At the furthest part of my walk with Ruby, my dog, there is a small field or enclosure. It is roughly the shape of a triangle, of the kind that the Ancient Pythagoras liked so much. The hypotenuse is bounded by some trees and then the river, fresh and lively here from its descent off Marsden Moor. The other long side – but not quite as long as the hypotenuse, of course (cross-refer above-mentioned Pythagoras) – is bounded by a beautifully layered hedge in the traditional style and then by the trans-Pennine railway track. The short side of the triangle, which most of us would call the base, is an elaborate drystone wall, with special holes to allow sheep through and a stone stile for human beings.
We know it as “The Secret Garden”, though it is neither a garden nor very secret. It is only secret in the sense that everything in this world is secret if it is more than a quarter of a mile from a road!
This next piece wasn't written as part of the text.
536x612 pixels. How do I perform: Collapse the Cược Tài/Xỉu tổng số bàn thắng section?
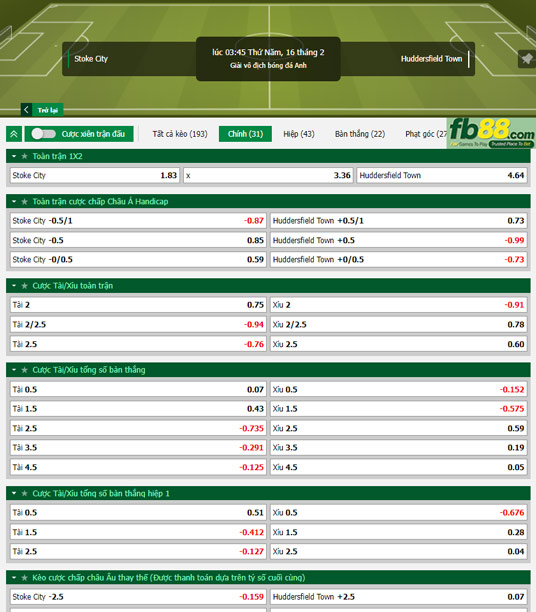14,370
It is, however, full of wild flowers that bloom in their seasons. There are daffodils under the hedge, and hazel catkins and blackthorn blossom in it. In this sense, it is a garden. We are waiting for the cowslips in the grass and the heavenly scent of meadowsweet in high summer.
In one of the angles there is a young walnut tree that has been badly damaged by gales or vandals. I feel protective towards it, for the walnut is an aristocrat among trees – tall and stately and solitary, with nuts that look like tiny brains, and eventually timber that is without rival for beauty.
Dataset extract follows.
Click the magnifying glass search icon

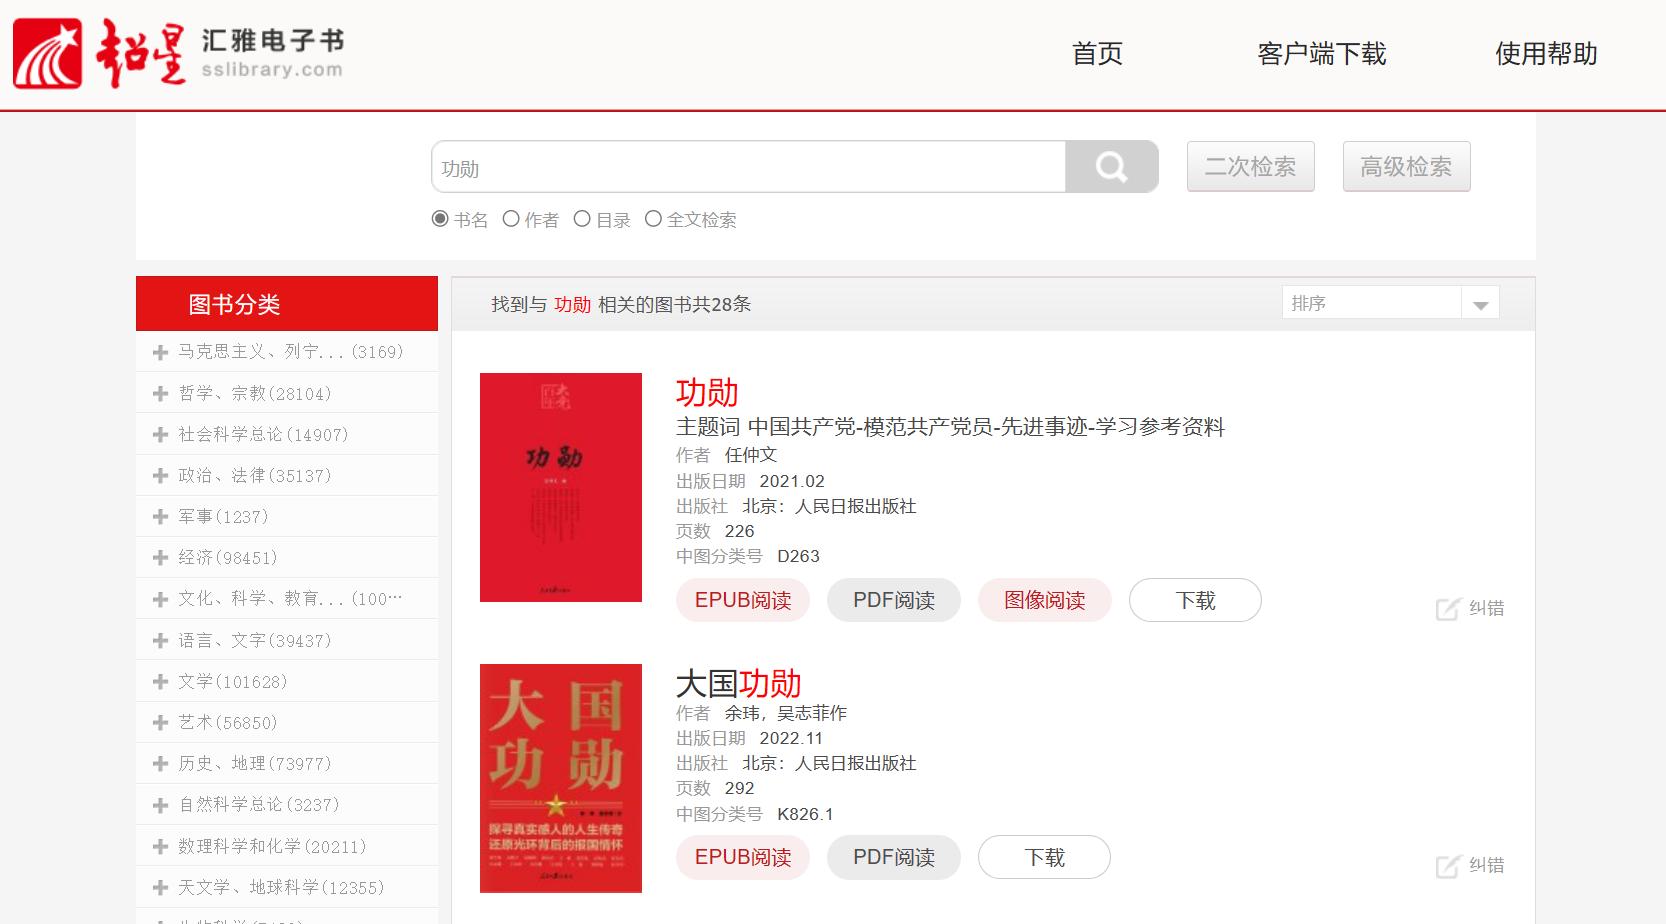1111,167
Imagine my shock and horror yesterday, when Ruby and I went into this hallowed space, to find people there with spades and laminated notice boards.
It was like walking into Lincoln Cathedral to find a funfair in the nave.
My first thought was Developers. They had come to ‘develop’ the Secret Garden into riverside flats! Then sanity prevailed: the place is surrounded by the railway, the river and the canal. The logistics would be horrendous.
There was nothing for it but to talk to them. So I did. So did Ruby, but she was a bit worked up about it all, and she was just repetitively irritating. Although she’s actually Welsh, she’s a bit like English people abroad. If they don’t understand, just say it louder.
It turned out they weren’t developers or builders or surveyors. They were conservation workers.
Now, I don’t have any problems with conserving things. Most things, actually. We’re usually too anxious to scrap everything, forget the wisdom of the past, and start all over again. This applies equally to public utilities, education systems, management structures and health services, as it does to areas of nature and woodland.
So please don’t let them move in permanently, to make the badger sett “accessible” (to people who want to kill badgers), or “tidy up” the wild areas where the voles and shrews forage. Please leave some parts of this earth untamed, scruffy, and hospitable to creatures other than arrogant and selfish homo sapiens, who seem to think that the world should be a park.
Please don’t misunderstand me. Of course, wheelchairs must be catered for. But just leave somewhere for the rabbits and the little things that live in uncut grass and unpaved soil.